This is the same case that was before us at the last term, opinion filed 28 February, 1934, and reported in 206 N. C., 118, 172 S. E., 885.
Ample evidence of plaintiff’s permanent total disability was adduced on the hearing, but it was thought the letter offered by the plaintiff shows that no proof thereof had been furnished the company as provided by the policy. The action, therefore, was dismissed as in case of non-suit. Wyche v. Ins. Co., ante, 45. In this we think his Honor overlooked the denial of liability contained in said letter, which dispensed with the necessity of further proof. Misskelley v. Ins. Co., 205 N. C., 496, 171 S. E., 862; Gerringer v. Ins. Co., 133 N. C., 407, 45 S. E., 773.

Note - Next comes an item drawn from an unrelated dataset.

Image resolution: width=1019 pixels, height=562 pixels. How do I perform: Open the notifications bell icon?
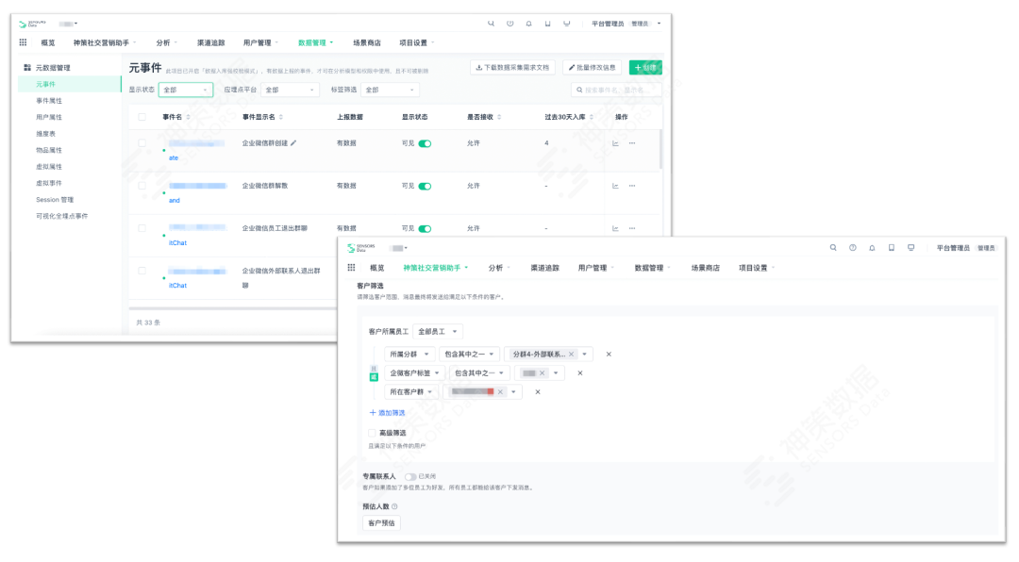point(529,21)
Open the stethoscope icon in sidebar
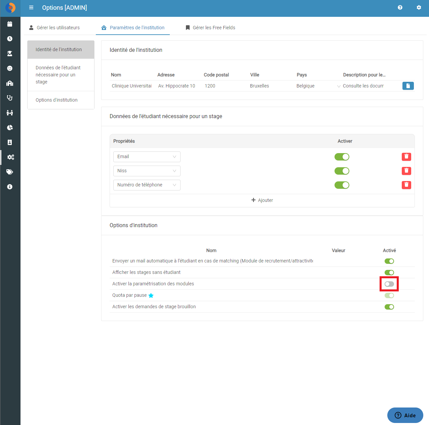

It is established by the decisions in this jurisdiction that a provision in an insurance policy requiring proof of loss, disability or death is waived by the company’s denial of liability, or refusal to pay, upon grounds other than failure to furnish such proof. Misskelley v. Ins. Co., supra.
The physician’s statement, which the defendant alone interpreted as being adverse to plaintiff’s claim, and which is not in evidence, was not conclusive of the plaintiff’s right to recover. Fields v. Assurance Co., 195 N. C., 262, 141 S. E., 743.
Eeversed.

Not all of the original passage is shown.